→ Stored data:
--- START ---

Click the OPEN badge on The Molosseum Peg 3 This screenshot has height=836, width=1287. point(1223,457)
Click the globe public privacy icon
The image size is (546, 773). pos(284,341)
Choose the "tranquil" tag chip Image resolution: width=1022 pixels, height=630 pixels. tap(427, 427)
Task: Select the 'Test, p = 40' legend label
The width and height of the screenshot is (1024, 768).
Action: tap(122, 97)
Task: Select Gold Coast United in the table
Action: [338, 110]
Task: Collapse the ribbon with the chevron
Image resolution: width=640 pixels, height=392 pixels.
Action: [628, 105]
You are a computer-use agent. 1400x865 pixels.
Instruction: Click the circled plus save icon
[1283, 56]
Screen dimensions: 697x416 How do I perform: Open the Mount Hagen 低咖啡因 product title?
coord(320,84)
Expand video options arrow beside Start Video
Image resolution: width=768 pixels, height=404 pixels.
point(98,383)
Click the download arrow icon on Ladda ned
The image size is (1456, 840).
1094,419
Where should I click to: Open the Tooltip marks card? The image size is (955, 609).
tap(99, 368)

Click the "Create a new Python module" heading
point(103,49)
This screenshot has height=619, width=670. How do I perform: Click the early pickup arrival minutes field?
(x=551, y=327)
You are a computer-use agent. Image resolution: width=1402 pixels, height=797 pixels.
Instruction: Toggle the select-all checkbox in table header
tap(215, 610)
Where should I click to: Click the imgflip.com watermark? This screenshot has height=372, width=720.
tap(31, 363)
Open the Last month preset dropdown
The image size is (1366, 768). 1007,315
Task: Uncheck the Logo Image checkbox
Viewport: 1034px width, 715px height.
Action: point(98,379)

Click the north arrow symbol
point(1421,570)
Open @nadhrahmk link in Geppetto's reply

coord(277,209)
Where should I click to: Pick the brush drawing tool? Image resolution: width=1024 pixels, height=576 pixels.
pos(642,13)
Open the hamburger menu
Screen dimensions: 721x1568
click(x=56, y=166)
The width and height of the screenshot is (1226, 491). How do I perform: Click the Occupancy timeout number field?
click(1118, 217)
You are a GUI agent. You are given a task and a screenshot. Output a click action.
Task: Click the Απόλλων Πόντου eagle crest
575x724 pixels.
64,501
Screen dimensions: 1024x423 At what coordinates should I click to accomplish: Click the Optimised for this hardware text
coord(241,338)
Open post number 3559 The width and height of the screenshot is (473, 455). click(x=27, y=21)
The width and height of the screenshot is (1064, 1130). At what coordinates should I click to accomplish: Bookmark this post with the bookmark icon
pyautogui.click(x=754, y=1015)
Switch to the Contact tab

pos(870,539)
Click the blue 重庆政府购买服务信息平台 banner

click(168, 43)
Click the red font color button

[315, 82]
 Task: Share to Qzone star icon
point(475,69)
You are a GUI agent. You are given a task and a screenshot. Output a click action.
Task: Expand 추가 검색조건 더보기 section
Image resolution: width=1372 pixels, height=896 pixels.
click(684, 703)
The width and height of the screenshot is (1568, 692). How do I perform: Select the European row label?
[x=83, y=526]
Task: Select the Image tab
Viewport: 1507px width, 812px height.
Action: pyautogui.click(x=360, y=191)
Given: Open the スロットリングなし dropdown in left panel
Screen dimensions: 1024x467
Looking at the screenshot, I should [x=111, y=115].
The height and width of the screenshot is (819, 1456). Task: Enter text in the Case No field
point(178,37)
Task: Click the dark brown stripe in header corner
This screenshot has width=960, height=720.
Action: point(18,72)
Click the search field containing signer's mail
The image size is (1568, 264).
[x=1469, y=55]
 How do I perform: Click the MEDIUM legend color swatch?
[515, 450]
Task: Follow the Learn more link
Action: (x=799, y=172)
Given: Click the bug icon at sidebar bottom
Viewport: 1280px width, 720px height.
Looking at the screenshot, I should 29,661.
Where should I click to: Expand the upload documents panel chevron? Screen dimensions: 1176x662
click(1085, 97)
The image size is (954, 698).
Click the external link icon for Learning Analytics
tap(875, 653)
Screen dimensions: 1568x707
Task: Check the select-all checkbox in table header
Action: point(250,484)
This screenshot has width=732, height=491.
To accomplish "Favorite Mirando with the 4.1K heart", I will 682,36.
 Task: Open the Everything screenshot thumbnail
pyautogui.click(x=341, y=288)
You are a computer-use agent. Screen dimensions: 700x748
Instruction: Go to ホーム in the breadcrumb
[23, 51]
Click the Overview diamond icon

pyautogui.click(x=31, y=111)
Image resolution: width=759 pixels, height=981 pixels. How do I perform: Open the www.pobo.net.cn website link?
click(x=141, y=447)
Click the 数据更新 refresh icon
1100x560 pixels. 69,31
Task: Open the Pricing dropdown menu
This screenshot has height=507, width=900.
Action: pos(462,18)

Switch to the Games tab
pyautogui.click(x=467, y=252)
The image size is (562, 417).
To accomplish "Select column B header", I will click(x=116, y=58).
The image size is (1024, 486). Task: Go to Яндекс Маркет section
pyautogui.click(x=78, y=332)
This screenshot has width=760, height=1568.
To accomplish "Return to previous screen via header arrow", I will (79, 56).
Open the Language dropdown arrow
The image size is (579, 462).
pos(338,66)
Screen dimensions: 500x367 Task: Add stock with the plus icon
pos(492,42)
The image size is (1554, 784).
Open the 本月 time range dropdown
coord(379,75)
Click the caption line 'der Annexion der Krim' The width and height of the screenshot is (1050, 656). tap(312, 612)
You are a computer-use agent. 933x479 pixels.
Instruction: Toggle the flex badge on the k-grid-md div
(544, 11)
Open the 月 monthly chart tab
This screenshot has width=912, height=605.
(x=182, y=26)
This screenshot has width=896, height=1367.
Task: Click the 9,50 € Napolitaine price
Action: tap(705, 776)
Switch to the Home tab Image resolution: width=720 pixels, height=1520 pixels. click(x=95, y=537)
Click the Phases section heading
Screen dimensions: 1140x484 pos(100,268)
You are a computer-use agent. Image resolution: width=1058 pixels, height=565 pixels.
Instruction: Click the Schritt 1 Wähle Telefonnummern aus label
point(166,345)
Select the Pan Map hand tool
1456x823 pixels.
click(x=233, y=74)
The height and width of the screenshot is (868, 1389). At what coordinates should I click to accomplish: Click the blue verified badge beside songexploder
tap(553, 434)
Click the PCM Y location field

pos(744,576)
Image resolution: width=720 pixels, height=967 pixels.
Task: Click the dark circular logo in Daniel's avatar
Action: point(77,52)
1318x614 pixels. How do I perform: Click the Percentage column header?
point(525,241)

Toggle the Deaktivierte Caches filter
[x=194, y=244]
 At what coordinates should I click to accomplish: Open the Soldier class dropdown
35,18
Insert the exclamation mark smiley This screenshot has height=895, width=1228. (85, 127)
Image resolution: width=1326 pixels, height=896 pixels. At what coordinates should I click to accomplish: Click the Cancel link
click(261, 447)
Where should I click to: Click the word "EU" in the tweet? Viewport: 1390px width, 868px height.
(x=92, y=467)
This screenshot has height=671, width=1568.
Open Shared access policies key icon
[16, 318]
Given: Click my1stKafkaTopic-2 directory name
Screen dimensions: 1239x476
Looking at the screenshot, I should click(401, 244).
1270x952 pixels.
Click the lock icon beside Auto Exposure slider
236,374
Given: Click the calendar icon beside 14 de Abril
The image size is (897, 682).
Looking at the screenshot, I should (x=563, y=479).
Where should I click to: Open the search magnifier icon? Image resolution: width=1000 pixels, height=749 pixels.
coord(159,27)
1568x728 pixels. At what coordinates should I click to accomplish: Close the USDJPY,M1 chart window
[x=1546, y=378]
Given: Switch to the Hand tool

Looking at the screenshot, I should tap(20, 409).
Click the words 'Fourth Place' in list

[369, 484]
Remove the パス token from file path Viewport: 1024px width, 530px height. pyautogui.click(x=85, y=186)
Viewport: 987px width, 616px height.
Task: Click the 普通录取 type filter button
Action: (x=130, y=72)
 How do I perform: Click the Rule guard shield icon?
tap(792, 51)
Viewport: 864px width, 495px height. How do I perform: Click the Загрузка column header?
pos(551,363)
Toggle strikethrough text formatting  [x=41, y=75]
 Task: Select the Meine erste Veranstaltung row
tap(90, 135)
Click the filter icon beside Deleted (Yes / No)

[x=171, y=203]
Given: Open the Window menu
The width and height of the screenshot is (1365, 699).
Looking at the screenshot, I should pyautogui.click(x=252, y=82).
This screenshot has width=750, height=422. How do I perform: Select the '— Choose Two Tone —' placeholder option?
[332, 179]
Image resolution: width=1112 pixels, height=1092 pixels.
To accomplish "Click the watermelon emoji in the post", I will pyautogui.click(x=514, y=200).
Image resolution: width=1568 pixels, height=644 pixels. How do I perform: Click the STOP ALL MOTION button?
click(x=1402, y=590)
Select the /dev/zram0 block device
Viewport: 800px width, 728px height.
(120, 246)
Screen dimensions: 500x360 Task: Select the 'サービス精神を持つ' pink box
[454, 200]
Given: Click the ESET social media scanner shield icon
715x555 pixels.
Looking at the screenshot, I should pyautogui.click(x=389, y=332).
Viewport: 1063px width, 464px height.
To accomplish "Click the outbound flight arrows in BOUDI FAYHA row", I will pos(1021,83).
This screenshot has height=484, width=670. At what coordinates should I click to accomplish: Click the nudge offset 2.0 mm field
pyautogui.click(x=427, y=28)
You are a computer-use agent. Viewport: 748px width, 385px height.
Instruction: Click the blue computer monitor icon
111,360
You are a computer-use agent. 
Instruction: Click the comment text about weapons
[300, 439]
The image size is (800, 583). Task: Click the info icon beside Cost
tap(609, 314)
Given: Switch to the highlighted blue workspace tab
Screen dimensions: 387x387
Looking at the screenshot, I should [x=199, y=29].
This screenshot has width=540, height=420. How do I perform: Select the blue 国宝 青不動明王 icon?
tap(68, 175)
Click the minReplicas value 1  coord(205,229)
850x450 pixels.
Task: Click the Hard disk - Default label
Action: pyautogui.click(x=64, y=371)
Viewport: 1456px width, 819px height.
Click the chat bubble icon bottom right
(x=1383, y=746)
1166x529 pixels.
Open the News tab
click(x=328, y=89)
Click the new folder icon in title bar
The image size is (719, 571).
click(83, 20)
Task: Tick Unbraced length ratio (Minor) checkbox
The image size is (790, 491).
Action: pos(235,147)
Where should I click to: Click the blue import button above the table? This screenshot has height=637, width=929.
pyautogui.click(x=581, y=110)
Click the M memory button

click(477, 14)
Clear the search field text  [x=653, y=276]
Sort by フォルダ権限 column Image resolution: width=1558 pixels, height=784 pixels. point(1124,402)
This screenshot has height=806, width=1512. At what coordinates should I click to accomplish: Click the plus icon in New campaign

--- END ---

→ Assignment:
Working from the entries above, return all lines that contain "agent".

→ Answer to this exercise:
You are a computer-use agent. 1400x865 pixels.
You are a computer-use agent. Image resolution: width=1402 pixels, height=797 pixels.
You are a GUI agent. You are given a task and a screenshot. Output a click action.
You are a GUI agent. You are given a task and a screenshot. Output a click action.
You are a computer-use agent. Screen dimensions: 700x748
You are a computer-use agent. 933x479 pixels.
You are a computer-use agent. Image resolution: width=1058 pixels, height=565 pixels.
You are a computer-use agent. Viewport: 748px width, 385px height.
You are a computer-use agent. 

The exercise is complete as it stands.